Frances Garrood said...

How very frustrating for you, Tim. I really do sympathise, especially after the long wait. This genre thing is a pain, isn't it. Either a book is a good read or it isn't. I never really thought about genre until MNW (and still haven't discovered my own). I just read books I enjoyed, and never even considered the matter. Now that's all changed. But I'll keep my fingers crossed for Dog of the North, and really hope that your novel will be published eventually.

no said...

Keeping fingers, and everything else, crossed for you.

Tim Stretton said...

Thanks chaps.

If does end up turned down, I'd rather that at least it's on the grounds of unmarketability rather than out and out rubbishness...

Alis said...

OK, clearly what we need to do is to mobilise anybody and everybody we know to go and buy TDOTN... and make you into a brand. We'd see 'A Novel of Mondia' on the front cover and know what a genre-busting treat of fantasy manners we were in for.
But oh my goodness, your comment:'If does end up turned down, I'd rather that at least it's on the grounds of unmarketability rather than out and out rubbishness...' rang such bells with me as I wait for the decision on Not One of Us!

Ninjauthor said...

Hi Tim

I understand this situation quite keenly as The Black Hours was pretty much a similar problem, i.e. not an MFW Curran book and so didn't fit the brand they had in mind for me.

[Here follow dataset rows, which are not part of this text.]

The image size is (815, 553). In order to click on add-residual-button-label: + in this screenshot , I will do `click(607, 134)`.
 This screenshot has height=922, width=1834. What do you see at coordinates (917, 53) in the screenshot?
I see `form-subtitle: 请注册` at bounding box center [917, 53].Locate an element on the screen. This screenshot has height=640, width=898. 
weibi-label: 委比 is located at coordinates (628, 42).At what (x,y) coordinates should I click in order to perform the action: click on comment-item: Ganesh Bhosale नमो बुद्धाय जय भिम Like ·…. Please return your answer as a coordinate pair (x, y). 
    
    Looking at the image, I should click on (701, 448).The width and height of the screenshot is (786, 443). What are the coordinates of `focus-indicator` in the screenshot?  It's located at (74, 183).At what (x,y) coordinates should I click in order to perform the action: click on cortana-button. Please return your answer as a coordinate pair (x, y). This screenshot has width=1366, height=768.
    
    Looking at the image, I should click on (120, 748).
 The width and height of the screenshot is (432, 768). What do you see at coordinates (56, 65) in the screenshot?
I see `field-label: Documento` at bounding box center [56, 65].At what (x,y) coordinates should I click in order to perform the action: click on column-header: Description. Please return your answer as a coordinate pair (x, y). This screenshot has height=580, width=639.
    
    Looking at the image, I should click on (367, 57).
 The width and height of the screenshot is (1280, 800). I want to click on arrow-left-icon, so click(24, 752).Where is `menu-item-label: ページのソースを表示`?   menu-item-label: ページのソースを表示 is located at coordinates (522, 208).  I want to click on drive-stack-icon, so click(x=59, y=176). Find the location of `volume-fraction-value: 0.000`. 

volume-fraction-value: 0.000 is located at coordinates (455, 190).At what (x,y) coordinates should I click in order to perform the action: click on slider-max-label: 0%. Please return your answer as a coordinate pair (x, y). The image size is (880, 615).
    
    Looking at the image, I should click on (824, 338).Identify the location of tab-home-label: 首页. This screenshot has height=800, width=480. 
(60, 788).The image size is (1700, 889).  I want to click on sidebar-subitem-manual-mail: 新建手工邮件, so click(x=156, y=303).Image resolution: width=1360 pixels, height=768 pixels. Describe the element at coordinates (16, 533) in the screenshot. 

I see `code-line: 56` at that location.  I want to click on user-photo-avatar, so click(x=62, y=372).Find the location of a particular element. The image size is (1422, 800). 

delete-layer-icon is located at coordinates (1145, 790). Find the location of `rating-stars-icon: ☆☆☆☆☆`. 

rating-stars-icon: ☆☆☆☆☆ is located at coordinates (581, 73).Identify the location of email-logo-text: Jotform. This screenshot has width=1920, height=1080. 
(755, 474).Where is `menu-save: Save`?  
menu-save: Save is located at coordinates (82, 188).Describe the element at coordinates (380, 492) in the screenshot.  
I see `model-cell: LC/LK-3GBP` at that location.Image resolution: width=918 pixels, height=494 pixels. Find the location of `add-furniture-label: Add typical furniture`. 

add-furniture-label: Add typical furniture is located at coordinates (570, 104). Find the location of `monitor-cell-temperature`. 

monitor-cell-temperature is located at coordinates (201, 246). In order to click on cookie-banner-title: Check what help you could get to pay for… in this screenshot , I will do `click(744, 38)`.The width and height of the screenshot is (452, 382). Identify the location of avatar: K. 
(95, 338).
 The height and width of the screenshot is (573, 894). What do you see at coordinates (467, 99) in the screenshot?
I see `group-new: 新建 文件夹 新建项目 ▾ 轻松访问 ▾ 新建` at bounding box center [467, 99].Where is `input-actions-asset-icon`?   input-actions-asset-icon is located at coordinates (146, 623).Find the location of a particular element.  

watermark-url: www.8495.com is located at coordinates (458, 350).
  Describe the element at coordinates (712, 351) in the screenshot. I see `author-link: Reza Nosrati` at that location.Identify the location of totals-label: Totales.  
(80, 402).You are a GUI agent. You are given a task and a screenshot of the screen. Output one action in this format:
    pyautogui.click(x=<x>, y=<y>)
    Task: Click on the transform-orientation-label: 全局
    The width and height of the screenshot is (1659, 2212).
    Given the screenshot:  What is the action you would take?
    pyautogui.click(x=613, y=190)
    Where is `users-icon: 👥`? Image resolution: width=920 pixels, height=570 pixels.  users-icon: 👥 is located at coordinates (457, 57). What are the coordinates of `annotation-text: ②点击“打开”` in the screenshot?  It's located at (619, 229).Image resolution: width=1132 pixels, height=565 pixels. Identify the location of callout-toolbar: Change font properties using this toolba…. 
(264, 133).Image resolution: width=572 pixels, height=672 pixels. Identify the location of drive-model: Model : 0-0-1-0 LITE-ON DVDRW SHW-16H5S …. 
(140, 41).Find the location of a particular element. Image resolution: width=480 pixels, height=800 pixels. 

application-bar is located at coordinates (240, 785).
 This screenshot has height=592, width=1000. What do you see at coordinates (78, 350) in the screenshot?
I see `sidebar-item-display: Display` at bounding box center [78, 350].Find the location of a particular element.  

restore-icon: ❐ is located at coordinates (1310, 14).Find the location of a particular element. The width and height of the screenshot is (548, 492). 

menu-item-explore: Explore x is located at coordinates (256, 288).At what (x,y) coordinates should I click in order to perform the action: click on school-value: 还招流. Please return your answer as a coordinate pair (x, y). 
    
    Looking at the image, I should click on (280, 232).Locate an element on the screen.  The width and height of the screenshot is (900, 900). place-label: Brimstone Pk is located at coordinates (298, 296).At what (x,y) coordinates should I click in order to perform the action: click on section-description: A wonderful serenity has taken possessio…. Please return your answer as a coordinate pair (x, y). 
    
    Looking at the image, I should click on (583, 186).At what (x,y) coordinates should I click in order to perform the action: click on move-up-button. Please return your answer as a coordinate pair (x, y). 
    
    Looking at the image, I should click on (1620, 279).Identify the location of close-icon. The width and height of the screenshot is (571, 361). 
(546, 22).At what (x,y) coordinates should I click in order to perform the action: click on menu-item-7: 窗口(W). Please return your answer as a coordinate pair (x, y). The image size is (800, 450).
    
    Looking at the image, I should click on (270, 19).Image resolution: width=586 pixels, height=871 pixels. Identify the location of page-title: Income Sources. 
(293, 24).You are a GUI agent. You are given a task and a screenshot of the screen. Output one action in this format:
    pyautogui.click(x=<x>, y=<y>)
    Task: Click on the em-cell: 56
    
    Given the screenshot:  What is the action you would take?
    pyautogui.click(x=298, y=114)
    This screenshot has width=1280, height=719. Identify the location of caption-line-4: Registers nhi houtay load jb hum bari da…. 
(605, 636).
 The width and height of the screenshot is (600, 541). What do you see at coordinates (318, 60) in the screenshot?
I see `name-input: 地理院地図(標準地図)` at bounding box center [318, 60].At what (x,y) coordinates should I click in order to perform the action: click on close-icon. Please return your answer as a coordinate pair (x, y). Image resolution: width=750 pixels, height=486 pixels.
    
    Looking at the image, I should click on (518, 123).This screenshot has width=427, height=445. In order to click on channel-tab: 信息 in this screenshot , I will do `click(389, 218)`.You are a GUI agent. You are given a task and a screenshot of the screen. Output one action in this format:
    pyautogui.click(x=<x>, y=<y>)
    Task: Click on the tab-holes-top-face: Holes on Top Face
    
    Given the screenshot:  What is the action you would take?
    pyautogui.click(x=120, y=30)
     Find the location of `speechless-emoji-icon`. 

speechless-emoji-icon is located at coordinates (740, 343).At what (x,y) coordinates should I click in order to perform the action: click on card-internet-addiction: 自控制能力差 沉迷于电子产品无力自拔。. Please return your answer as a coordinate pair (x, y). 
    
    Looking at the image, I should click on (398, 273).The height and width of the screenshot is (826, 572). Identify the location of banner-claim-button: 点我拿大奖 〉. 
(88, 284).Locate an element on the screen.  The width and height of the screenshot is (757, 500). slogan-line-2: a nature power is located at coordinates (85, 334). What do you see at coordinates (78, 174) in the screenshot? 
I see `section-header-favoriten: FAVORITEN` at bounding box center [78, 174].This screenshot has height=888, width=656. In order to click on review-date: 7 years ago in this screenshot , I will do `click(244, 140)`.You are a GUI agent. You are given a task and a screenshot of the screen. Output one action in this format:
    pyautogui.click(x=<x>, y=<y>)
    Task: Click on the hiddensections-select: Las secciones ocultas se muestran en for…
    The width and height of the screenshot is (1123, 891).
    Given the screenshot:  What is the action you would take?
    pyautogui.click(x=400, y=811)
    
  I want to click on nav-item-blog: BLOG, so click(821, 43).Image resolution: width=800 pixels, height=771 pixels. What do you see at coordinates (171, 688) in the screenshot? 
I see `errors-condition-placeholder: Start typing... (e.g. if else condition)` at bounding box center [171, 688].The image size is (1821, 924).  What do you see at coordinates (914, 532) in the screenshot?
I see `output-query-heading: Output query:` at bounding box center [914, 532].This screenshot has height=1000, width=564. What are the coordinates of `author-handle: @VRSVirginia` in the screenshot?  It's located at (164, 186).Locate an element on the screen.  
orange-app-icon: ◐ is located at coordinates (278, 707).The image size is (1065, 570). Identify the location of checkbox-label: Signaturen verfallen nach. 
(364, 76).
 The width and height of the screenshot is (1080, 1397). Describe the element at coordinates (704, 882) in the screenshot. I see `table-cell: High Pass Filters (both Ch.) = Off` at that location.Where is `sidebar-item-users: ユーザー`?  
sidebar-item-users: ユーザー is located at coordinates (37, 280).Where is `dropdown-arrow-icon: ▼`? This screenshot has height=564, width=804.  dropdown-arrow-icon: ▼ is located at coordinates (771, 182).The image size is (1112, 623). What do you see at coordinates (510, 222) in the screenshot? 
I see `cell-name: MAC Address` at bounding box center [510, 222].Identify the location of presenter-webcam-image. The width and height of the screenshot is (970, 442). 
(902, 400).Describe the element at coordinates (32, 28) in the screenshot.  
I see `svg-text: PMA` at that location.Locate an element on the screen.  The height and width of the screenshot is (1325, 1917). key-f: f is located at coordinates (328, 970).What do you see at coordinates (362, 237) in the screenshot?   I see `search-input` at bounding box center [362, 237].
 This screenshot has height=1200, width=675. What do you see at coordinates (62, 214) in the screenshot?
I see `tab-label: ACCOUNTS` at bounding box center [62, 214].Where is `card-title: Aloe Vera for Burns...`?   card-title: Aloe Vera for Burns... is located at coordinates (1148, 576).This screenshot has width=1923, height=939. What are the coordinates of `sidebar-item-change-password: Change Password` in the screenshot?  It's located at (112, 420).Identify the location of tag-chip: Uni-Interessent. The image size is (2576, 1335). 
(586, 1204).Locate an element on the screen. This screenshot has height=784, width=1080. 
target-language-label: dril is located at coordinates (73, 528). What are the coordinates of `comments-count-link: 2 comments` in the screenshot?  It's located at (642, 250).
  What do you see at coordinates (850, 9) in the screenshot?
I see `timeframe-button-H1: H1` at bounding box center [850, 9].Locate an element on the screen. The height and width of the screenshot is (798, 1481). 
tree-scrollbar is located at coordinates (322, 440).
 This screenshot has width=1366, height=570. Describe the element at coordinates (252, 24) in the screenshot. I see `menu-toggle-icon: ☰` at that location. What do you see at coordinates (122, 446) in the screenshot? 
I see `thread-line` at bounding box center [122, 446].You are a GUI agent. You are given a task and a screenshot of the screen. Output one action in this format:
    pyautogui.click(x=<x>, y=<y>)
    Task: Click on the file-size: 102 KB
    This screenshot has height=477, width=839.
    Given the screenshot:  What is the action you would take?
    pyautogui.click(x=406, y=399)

The problem of being published by a "giant" is that the question of marketable fiction is a little higher on the agenda than perhaps the quality of the fiction (though both are never neglected). It's a small thing though, because we're all adult enough to understand we're in a business and that these are business decisions, and that we’re pretty damned lucky to be published by Pan Macmillan.
The fact the Last Free City hasn’t been knocked back but is in limbo is still encouraging because it hasn’t been turned away for the lack of quality. I guess this means that should the book become a ‘free agent’, then you’ll probably be able to find a home for it elsewhere, while at the same time the doors will still be open for you at Macmillan New Writing (as I understand, for former authors they almost always are).

From someone who wrote a completely unmarketable book in 2002, when Historical Fantasy didn’t exist (agents and publishers had a problem with mixing horror and history), I would say persevere. The Secret War was picked up when publishers discovered that fantasy sub-genre had legs, and books that nod to fantasy but without the obvious trappings may well come back into focus at a later date.
But I’m crossing everything, hoping that the marketing department believe they have something special in their hands…

David Isaak said...

We used to have a very bad Western drama on TV over here called "Branded."

It's a problem--even if you're successful. I've heard that Ken Follett met with massive resistance when he decided to write historicals rather than thrillers--and he was staying within accepted genre bounds.

Tim Stretton said...

David, the really odd thing is that I was worried it was too similar to the Dog - more politcal intrigues, more duels, more grubby moral compromises...But now they think I've strayed from the brand. Curious!